§ **SELECTED PASSAGE**:
+++++

Despite some membership losses, the country's fourth largest Blue Cross insurer is boasting fairly strong customer retention as a sign of viability for its integrated network strategy.
In its latest tally, Highmark's total membership across Pennsylvania, West Virginia and Delaware remains relatively unchanged since last year, at 5.3 million.
But in Highmark's main market of metropolitan Pittsburgh, the Blue Cross Blue Shield insurer did report some customer losses, particularly seniors on Medicare Advantage and employers who apparently wanted to keep in-network access to the University of Pittsburgh Medical Center, after a state-brokered split left the UPMC system out-of-network for most of Highmark's membership.
Now and into the foreseeable future, most western Pennsylvania healthcare consumers are essentially choosing their health plan based on access to either UPMC -- via UPMC Health Plan or the likes of Aetna, Cigna and United Healthcare -- or Highmark's own health system, the Allegheny Health Network.

+++++

§ **INPUT DATA**:
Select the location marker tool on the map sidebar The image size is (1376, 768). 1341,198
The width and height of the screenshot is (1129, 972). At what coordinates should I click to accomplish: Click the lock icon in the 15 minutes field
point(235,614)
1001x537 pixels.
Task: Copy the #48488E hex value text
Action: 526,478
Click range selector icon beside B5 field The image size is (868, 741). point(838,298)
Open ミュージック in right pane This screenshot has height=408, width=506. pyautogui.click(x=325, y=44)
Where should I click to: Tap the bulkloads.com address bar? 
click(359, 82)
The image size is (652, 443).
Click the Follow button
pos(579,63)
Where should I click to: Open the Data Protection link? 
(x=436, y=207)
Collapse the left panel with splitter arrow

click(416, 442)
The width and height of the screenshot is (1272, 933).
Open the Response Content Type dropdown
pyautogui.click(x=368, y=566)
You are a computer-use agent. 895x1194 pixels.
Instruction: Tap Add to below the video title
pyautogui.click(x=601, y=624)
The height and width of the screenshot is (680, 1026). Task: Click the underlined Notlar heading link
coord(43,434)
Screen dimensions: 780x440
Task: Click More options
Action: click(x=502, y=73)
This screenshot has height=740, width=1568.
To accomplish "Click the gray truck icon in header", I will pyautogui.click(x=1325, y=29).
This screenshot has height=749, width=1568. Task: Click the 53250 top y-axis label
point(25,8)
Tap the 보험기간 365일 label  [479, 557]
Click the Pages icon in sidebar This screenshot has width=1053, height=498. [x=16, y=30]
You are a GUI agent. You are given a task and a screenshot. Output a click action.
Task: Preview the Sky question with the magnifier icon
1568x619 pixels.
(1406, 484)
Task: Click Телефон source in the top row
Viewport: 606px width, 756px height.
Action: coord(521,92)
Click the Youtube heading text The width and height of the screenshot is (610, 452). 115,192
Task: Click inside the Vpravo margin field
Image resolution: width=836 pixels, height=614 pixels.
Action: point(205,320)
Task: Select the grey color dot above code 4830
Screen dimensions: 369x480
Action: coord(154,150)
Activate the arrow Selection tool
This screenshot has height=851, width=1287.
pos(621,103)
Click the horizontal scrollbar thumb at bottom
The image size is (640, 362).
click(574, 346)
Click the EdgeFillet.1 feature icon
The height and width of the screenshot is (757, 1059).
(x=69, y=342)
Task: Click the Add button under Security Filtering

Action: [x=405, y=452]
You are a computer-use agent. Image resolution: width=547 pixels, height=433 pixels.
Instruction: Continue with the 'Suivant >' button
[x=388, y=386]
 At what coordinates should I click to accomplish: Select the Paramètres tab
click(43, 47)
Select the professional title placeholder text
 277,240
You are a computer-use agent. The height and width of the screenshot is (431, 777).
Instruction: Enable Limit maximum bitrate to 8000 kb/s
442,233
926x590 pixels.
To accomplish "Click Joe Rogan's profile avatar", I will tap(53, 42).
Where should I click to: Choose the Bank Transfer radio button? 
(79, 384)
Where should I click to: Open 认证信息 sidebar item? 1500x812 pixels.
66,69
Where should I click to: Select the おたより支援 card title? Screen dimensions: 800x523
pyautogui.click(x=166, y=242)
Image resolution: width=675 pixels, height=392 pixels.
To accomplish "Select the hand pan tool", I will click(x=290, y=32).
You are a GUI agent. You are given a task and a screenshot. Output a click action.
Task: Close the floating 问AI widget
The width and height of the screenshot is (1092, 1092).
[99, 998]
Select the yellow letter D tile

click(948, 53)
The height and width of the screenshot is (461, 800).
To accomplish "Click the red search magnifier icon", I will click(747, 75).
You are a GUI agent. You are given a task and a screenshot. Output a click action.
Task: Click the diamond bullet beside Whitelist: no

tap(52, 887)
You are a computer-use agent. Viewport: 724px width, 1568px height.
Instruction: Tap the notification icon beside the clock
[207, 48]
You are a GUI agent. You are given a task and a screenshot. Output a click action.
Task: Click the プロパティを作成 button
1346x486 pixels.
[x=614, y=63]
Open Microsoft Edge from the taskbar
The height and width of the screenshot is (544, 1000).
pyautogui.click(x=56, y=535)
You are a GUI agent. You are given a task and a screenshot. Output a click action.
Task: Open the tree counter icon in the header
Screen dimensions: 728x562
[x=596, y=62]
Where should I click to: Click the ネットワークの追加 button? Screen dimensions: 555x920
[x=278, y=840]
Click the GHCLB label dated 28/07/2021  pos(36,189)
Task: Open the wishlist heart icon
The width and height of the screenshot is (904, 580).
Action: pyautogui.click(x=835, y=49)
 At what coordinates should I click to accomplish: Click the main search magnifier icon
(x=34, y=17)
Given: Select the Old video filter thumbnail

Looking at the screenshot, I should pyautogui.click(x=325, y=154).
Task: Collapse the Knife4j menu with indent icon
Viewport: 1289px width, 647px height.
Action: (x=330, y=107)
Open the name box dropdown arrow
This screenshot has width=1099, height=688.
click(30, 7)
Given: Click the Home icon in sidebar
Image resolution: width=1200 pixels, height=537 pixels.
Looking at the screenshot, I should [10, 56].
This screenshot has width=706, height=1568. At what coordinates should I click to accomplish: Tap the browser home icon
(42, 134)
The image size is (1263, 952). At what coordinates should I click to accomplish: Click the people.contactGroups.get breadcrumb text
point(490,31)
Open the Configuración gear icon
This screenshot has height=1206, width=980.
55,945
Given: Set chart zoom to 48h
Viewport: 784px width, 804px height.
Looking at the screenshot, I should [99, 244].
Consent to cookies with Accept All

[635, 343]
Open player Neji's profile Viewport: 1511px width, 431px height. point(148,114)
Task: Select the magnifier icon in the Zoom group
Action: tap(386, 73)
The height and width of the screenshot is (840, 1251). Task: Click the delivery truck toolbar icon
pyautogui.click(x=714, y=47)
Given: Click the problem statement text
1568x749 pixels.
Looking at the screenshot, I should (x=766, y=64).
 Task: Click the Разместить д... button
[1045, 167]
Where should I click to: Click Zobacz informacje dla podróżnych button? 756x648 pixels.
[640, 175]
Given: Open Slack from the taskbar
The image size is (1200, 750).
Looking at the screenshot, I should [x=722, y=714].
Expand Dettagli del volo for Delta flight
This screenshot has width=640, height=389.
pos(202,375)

+++++

§ **TASK GOAL**: Could you write out the Highmark passage above word for word, between "But in Highmark's" and "of Highmark's membership.", inclusive?

§ **OUTPUT**:
But in Highmark's main market of metropolitan Pittsburgh, the Blue Cross Blue Shield insurer did report some customer losses, particularly seniors on Medicare Advantage and employers who apparently wanted to keep in-network access to the University of Pittsburgh Medical Center, after a state-brokered split left the UPMC system out-of-network for most of Highmark's membership.